Awesome

[CVPR 2023] LAVENDER: Unifying Video-Language Understanding as Masked Language Modeling

This repo is the offcial implementation of CVPR 2023 paper <br> "LAVENDER: Unifying Video-Language Understanding as Masked Language Modeling" <br> Linjie Li, Zhe Gan, Kevin Lin, Chung-Ching Lin, Zicheng Liu, Ce Liu and Lijuan Wang

We explore a unified video-language framework LAVENDER, where Masked Language Modeling (MLM) is used as the common interface for all pre-training and downstream tasks.
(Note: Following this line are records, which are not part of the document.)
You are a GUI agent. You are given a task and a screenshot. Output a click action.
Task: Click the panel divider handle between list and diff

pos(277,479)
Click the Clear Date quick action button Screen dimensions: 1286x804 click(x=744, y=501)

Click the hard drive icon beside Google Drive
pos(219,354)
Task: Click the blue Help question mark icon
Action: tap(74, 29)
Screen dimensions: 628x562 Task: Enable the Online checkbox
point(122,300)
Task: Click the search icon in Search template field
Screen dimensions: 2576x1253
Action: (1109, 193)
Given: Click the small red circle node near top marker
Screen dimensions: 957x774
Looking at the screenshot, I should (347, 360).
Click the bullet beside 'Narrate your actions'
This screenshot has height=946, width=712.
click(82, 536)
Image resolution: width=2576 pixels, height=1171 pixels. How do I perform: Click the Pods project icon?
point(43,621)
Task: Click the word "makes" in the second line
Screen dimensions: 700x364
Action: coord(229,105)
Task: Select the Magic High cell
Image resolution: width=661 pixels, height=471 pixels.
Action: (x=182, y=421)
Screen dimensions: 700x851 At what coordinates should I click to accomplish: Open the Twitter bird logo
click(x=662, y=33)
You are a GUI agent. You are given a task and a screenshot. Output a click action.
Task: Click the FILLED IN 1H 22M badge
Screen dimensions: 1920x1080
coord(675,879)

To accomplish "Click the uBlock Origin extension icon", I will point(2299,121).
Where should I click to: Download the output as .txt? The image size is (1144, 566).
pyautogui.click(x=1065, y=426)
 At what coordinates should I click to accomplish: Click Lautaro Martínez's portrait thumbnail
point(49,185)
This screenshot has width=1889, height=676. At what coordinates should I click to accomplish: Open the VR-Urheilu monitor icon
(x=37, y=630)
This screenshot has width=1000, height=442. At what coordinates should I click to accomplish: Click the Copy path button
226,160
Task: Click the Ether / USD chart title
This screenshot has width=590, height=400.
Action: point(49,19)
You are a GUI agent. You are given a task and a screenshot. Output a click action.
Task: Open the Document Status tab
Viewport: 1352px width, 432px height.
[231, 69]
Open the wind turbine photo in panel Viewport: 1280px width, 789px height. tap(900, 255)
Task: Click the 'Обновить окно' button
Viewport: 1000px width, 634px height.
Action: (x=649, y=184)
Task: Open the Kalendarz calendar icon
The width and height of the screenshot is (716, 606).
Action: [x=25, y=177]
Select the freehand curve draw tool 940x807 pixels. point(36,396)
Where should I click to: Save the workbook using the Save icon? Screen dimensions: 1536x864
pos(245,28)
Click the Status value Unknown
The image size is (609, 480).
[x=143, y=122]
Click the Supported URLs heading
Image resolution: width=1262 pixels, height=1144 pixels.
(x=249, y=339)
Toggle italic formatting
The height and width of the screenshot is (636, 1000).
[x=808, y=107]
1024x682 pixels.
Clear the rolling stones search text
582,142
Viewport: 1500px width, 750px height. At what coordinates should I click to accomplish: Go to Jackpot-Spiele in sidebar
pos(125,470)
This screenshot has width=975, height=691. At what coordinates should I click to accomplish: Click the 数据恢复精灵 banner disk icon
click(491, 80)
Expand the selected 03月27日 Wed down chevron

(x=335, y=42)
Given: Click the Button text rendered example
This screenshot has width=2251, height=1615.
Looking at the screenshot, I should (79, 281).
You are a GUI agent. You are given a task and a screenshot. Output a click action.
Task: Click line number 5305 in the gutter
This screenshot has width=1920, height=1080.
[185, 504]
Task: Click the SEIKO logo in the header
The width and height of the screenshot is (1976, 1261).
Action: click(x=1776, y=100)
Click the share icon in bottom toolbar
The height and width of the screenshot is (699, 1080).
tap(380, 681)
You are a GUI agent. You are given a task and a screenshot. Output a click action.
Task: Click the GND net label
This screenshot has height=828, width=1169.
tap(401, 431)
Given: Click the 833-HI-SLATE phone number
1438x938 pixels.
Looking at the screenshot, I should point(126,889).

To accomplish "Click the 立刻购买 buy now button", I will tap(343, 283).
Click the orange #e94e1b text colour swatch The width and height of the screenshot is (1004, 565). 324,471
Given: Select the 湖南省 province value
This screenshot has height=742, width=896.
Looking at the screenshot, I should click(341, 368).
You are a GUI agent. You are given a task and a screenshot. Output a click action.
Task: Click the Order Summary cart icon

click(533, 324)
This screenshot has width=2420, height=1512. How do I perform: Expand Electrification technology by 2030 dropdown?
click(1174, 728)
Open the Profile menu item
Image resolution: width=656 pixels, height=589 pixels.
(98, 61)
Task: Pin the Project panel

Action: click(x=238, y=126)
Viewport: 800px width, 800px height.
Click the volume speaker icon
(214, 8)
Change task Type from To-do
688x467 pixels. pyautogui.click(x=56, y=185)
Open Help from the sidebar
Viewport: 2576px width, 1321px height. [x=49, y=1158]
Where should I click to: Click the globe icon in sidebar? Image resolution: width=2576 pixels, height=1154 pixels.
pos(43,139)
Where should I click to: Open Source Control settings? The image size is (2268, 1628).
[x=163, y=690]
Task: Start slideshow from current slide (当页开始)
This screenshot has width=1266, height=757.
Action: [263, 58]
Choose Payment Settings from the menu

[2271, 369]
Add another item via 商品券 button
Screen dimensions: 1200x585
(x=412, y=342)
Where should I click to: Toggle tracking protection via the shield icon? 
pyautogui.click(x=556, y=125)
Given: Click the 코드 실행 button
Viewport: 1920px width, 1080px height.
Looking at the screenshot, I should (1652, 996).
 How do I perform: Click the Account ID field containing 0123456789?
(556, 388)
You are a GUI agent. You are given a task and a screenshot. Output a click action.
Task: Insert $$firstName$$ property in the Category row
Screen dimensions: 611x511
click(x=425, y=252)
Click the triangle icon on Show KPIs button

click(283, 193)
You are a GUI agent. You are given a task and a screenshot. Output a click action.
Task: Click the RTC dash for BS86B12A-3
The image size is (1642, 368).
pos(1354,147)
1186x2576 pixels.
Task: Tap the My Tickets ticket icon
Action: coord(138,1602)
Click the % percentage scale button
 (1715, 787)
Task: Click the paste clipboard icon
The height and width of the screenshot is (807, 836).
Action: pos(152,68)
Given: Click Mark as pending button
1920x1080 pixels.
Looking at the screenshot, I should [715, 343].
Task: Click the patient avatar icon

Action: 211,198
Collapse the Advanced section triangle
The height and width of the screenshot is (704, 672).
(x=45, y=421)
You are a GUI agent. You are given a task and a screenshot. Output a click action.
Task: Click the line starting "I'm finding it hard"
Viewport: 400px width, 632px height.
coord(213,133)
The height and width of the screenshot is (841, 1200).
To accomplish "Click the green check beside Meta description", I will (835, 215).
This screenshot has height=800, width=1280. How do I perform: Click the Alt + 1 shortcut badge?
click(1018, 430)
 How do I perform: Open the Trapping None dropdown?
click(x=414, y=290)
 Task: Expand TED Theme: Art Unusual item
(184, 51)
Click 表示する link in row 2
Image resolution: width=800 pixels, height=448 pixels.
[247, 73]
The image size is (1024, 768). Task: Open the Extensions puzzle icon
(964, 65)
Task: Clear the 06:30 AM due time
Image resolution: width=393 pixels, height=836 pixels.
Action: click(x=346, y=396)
Such unification leads to a simplified model architecture, where only a lightweight MLM head, instead of a decoder with much more parameters, is needed on top of the multimodal encoder. Surprisingly, experimental results show that this unified framework achieves competitive performance on 14 VidL benchmarks, covering video question answering, text-to-video retrieval and video captioning. Extensive analyses further demonstrate LAVENDER can

Seamlessly support all downstream tasks with just a single set of parameter values when multi-task finetuned
Generalize to various downstream tasks with limited training samples
Enable zero-shot evaluation on video question answering tasks

Requirements
Data preprocessing
Pretraining
Downstream
Multi-task Training
Citation
License

Requirements

This code is largely based on the official pytorch implementation of VIOLET, implemented under Python 3.8, PyTorch 1.7, and Torchvision 0.8.

Data preprocessing

Copied from VIOLET

As using outer datasets (cannot be shared by us), we provide preprocessing tools to extract sparse-sampled video frames into our compressed format.

cd _tools

# We use 5 frames for both pre-training and downstream tasks
python extract_video-frame.py --path=msrvtt --sample=5 # output: msrvtt.pkl

# We adopt file.seek() instead of loading entire data to reduce the memory cost during distributed pretraining
python extract_tsv.py --path=msrvtt # output: msrvtt.tsv, msrvtt.lineidx

There are partial examples (WebVid2.5M, CC3M, TGIF-Action, MSVD-QA, and MSRVTT-Retrieval) to help formulate the input data.

Pretraining

Visit Video Swin Transformer to download pre-trained weights models. Place swin_base_patch244_window877_kinetics*_22k.pth under ${REPO_DIR}/_models/video_swin_transformer directory. The data structure should follow the hierarchy below.

${REPO_DIR}  
|-- _models  
|   |-- video_swin_transformer
|    |   |-- swin_base_patch244_window877_kinetics600_22k.pth
|    |   |-- swin_base_patch244_window877_kinetics400_22k.pth
|-- _args 
|-- _datasets
|-- _imgs 
|-- ... 
|-- ...

Download pretraining datasets (WebVid2.5M & CC3M) provided by VIOLET to ./_datasets. The data structure should follow the hierarchy below.

${REPO_DIR}  
|-- _models 
|-- _args 
|-- _datasets
|   |-- txt_webvid2.5.json
|   |-- webvid2.5_val.tsv
|   |-- webvid2.5_val.lineidx
|   |-- webvid2.5_train_1.tsv
|   |-- webvid2.5_train_1.lineidx
|   |-- ...
|   |-- webvid2.5_train_9.tsv
|   |-- webvid2.5_train_9.lineidx
|   |-- txt_cc3m.json
|   |-- cc3m_val.tsv
|   |-- cc3m_val.lineidx
|   |-- cc3m_train_1.tsv
|   |-- cc3m_train_1.lineidx
|   |-- ...
|   |-- cc3m_train_9.tsv
|   |-- cc3m_train_9.lineidx
|-- _imgs 
|-- ... 
|-- ...

Pretrain via single-node multi-gpu distributed training.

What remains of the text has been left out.